If you’re still legally married at the end of the year, you have the option of filing a joint return (which will save you money) or choosing the married-filing-separately status if you want to keep your finances separate.
Married-filing-separately is especially beneficial for couples who don’t want to be responsible for each other’s obligations and resources, as well as for circumstances where one spouse earns much more than the other (and so incurs significantly higher taxes).
To avoid paying taxes on alimony, you can also file as the head of household to earn a larger standard deduction and lower tax brackets. However, this only applies if you lived apart from your spouse for the last six months of the year,
It also applies if you filed separate returns, had a dependant living with you for more than half of the year, and paid more than half of the upkeep for your home can you employ this strategy.
If you’re a non-custodial parent, attempt to persuade your soon-to-be-ex to sign a waiver committing not to claim the child as an exemption on his or her tax return, especially if your taxable income is greater. F
or each child, only one parent can claim the exemption, therefore if the custodial parent waives theirs, you can use it. This includes the child tax credit as well as any other relevant credits, deductions, or exemptions for your children.
Even though your ex-spouse has custody of the child, if you continue to pay a child’s medical bills after the separation, you can deduct those charges from your medical expenses.
Medical bills are only deductible if they exceed 7.5 percent of adjusted gross income, but the child’s bills you pay could take you over the 7.5 percent mark.
If you sell your home as part of your divorce, you may be able to avoid paying taxes on the first $500,000 of gain if you meet a two-year ownership-and-use requirement. To be eligible for the entire exemption, the sale must be completed before the papers are signed.
Sales following a divorce may qualify for a reduced exclusion even if you don’t achieve the full two-year residency requirement. If the duration was one year rather than two, you can each exclude $125,000 in gain.
If that fails, let’s say you and your ex-spouse still own the house together after your divorce. You can still claim the tax exemption for the sale after that. You can only claim the individual exemption in this scenario, which is worth up to $250,000.
Therefore, your spouse can buy you out of the house without incurring capital gains.
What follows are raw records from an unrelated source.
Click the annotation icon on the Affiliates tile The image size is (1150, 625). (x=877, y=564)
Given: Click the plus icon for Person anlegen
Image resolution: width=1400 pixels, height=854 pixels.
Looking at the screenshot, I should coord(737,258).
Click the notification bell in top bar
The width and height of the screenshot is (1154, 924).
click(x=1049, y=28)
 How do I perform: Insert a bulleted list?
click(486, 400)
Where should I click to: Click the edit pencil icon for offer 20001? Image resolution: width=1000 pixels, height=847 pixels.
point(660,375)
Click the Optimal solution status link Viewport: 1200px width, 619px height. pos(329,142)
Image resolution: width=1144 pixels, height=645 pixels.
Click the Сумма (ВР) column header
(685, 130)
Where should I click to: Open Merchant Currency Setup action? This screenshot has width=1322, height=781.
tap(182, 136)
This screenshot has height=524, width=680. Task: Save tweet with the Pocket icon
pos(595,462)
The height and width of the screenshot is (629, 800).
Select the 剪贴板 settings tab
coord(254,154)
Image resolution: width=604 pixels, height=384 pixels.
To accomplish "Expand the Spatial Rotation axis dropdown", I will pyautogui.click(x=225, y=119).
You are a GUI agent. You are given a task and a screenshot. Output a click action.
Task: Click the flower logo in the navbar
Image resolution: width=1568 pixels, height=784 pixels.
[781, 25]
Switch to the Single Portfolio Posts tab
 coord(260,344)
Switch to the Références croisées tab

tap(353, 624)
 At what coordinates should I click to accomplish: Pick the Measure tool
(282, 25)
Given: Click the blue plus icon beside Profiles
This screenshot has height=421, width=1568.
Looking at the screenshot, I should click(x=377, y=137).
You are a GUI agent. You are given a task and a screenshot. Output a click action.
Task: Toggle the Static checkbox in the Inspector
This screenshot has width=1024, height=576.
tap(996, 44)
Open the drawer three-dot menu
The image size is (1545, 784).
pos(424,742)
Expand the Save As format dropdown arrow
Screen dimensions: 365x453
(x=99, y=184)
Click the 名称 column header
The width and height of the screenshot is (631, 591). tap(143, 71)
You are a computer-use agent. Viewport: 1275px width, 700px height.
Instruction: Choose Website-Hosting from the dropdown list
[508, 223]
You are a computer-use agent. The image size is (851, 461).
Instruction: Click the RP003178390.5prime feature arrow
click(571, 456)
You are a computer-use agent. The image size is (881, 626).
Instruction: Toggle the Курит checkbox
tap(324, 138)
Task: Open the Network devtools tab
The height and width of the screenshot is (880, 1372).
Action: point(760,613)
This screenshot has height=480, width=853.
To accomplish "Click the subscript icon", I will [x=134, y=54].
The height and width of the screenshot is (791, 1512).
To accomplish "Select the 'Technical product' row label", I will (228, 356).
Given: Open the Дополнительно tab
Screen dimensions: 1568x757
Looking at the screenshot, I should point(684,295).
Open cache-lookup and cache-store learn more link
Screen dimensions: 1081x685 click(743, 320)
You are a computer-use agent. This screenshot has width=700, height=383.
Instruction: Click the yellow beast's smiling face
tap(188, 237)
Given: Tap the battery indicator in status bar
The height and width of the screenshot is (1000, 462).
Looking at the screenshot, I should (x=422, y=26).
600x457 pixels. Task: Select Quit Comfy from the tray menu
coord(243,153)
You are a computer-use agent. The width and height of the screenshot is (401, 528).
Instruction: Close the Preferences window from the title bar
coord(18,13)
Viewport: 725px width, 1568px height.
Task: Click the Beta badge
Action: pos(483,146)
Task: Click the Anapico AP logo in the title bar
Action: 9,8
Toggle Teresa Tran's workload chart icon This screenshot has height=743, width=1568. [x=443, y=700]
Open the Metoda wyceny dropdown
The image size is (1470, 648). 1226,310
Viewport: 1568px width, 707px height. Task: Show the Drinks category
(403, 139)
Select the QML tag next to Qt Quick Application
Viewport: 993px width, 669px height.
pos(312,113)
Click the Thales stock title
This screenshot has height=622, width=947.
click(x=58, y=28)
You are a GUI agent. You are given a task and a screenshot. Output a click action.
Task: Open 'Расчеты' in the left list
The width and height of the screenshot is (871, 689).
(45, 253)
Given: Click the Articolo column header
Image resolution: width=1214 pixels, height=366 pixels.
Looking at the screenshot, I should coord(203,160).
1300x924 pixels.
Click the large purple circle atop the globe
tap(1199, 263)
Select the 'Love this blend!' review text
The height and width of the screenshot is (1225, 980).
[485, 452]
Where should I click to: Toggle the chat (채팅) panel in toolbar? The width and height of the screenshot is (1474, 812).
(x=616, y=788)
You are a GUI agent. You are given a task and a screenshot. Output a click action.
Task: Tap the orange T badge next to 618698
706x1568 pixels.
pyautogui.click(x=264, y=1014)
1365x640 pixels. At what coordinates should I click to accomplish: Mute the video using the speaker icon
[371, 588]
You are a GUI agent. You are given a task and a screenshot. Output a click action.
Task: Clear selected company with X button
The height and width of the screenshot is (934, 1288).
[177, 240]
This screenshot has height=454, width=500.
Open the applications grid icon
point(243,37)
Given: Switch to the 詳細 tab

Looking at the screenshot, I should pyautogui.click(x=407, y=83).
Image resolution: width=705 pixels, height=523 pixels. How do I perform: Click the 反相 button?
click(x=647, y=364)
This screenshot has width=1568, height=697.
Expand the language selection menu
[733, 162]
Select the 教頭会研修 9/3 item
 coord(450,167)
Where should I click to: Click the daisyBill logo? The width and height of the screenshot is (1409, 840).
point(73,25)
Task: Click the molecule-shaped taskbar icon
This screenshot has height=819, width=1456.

Divorce law deems it a marital transfer if your spouse pays you for your portion of the home’s value. This enables you to effectively collect the sale price of the home without having to pay taxes on it.
If you are wondering how much tax to pay on alimony received, always remember the tips outlined in this post. But whatever you pay, always remember to keep proof of alimony payments for future issues.
Whether you belong to the groups asking “do I have to claim alimony as income in 2020” or the groups enquiring “how to avoid paying taxes on alimony,” one thing is sacrosanct – ensure you stay on the side of the law, as judges take seriously the issue of violating their alimony orders.